■ The problem ■
Reproduce every one of the entries below, character for character.

Records from a dataset:
"""

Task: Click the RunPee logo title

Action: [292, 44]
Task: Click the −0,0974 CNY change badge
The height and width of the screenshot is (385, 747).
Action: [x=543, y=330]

"""

■ Exercise response ■
Task: Click the RunPee logo title

Action: [292, 44]
Task: Click the −0,0974 CNY change badge
The height and width of the screenshot is (385, 747).
Action: [x=543, y=330]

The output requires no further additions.